As a perspective to improve the predictive parameters, we can mention the increase in the number of isolates both to create the training set as well as the number of isolates to challenge.
Although the results obtained for this work were not as expected, by implementing the models developed in the form of screening, the use of antisera was reduced by 10.2% compared to the blindly Quellung technique.
Undoubtedly, the development and application of EM has contributed to meeting the demands in the field of microbiological diagnosis due to the important advantages it presents compared to more traditional methodologies. Among these advantages, its versatility can be mentioned (since it can be applied to bacterial, mycological, virus, parasite cultures, even from the clinical sample itself). Additionally, minimal sample preparation is required and it is a fast, easy-to-use analysis technique that allows parameters to be evaluated in real time (58).
In this work it was possible to demonstrate that the combination of MALDI-TOF MS and multivariate analysis allows the development of new strategies for the identification and characterization of Spn isolates of clinical importance. MALDI-TOF mass spectra generate a large amount of data, which requires appropriate analysis methods to make the most of the information contained in them. In this sense, multivariate analysis models (both supervised and unsupervised) allow extracting information from the spectra (multivariate data set) and correlating it with different properties of the samples.

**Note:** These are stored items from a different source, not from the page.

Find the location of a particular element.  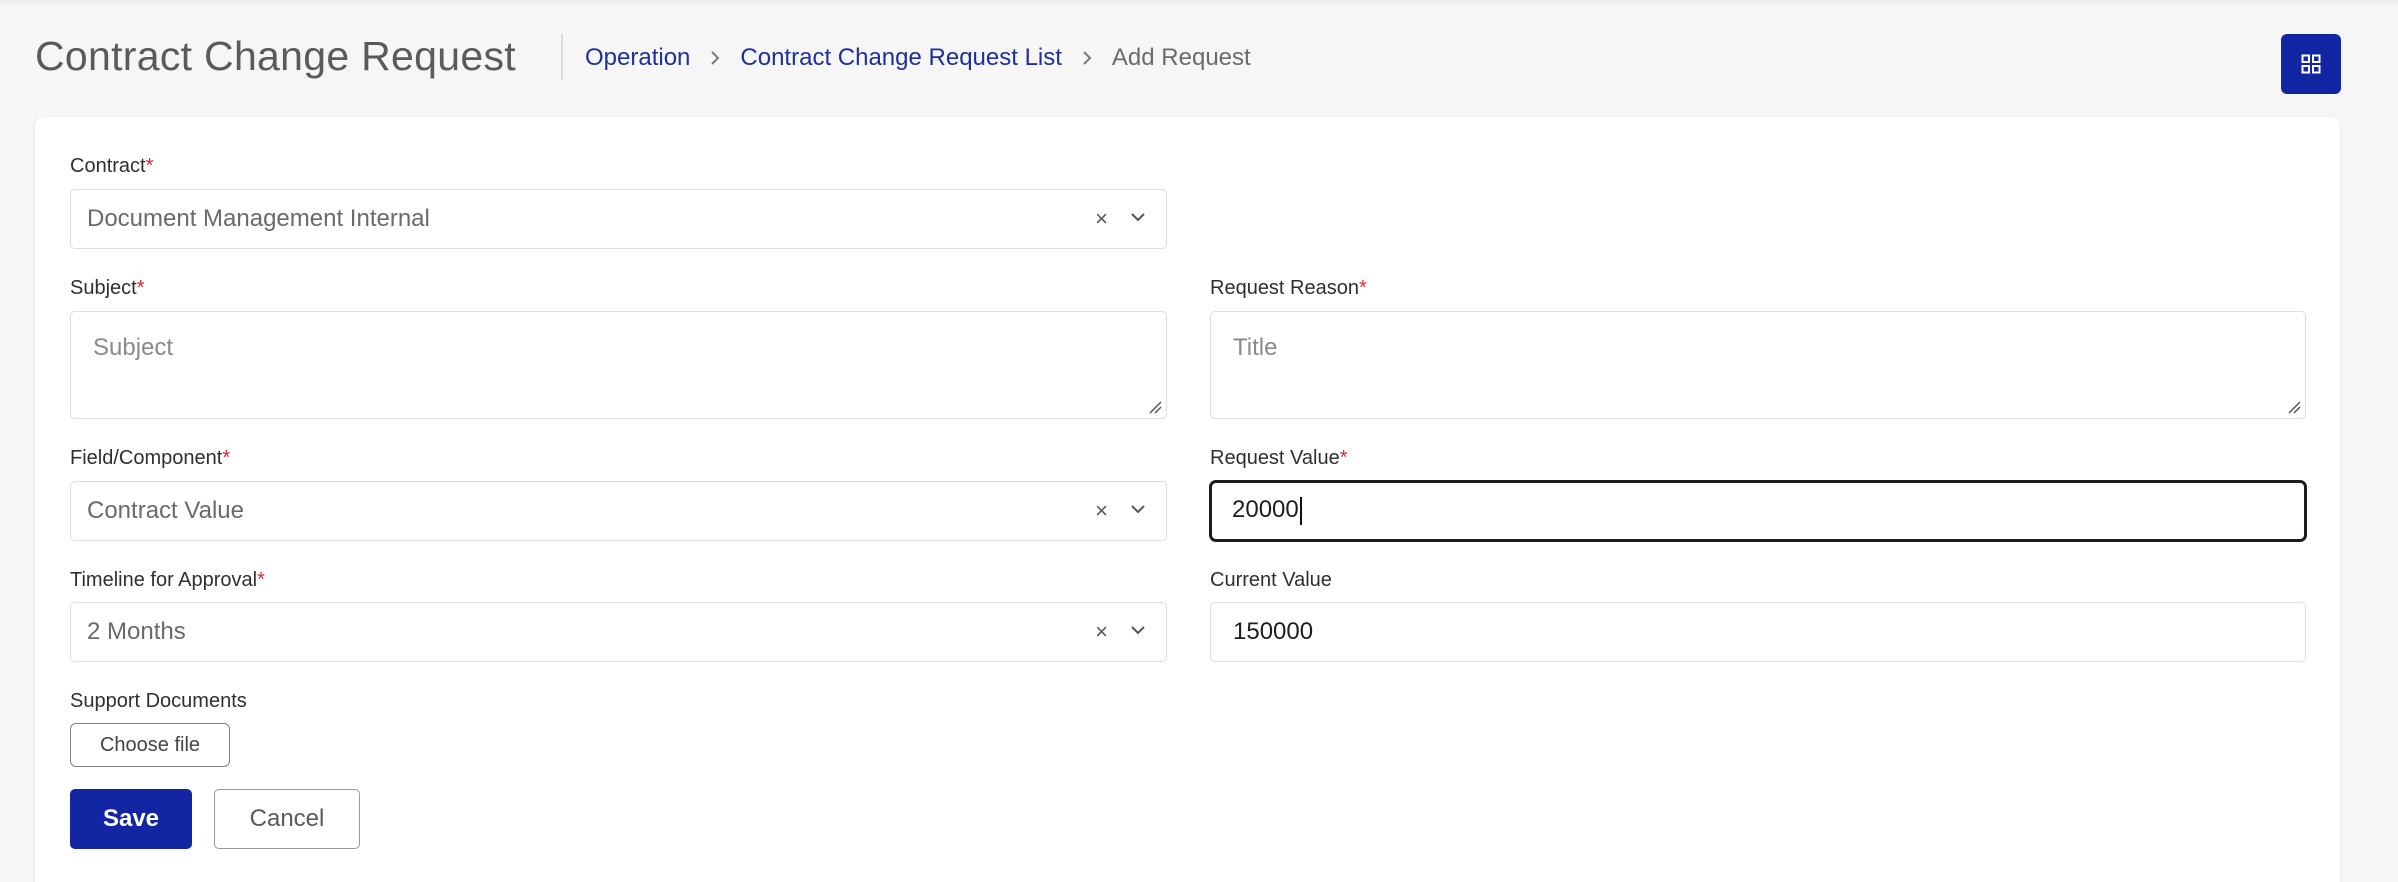

request-value-input-value: 20000 is located at coordinates (1267, 510).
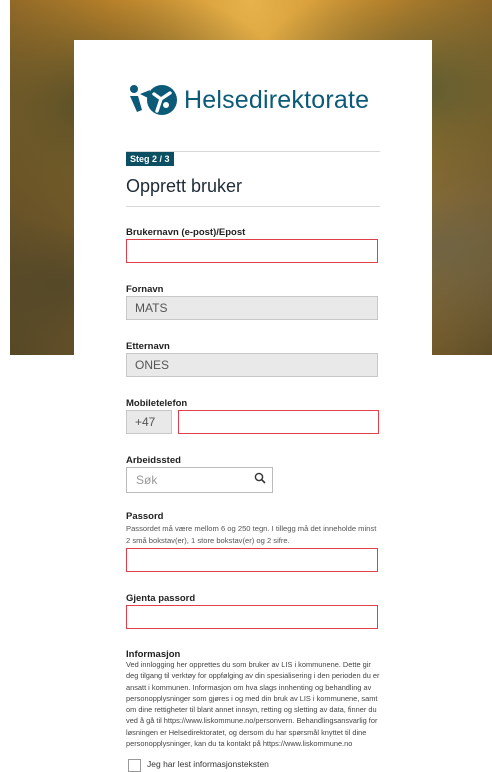  What do you see at coordinates (147, 480) in the screenshot?
I see `workplace-search-placeholder: Søk` at bounding box center [147, 480].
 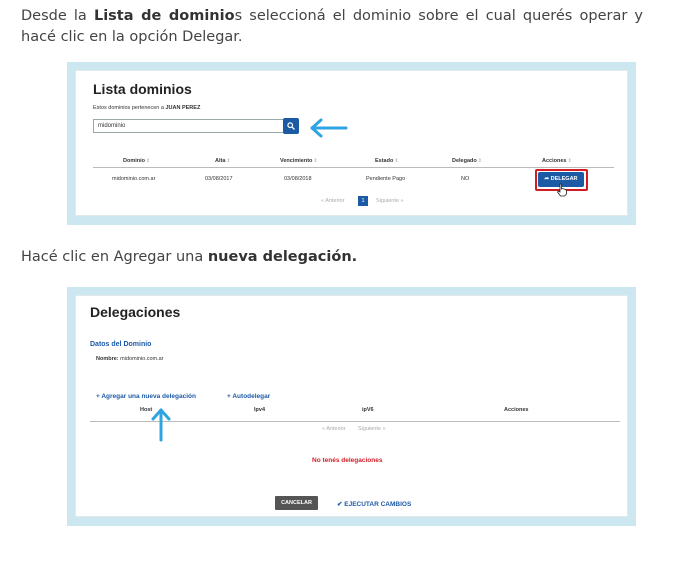 I want to click on page-title: Delegaciones, so click(x=136, y=312).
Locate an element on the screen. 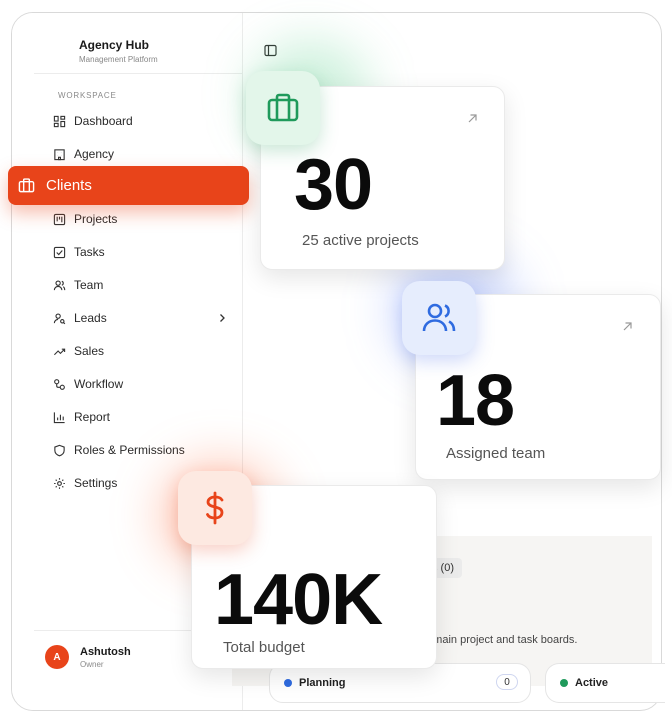 The height and width of the screenshot is (714, 672). count-badge: 0 is located at coordinates (507, 682).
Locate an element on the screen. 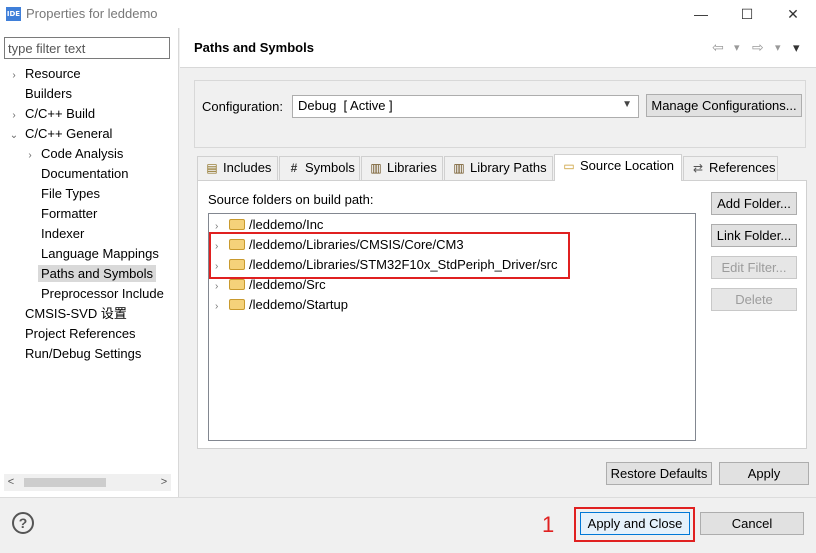  configuration-select: Debug [ Active ] ▼ is located at coordinates (466, 106).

The results of this work represent the bases to continue exploring the combination of MALDI-TOF MS with multivariate analysis, with prospects of improving the predictive parameters so that the developed models are robust and reliable. On the other hand, the development of this work provided a solid background in multivariate analysis as a tool to extract useful information and produce inferences from a large amount of data.
Finally, the possibility of projecting these methodologies to the study of other pathogens constitutes an added value as a future perspective.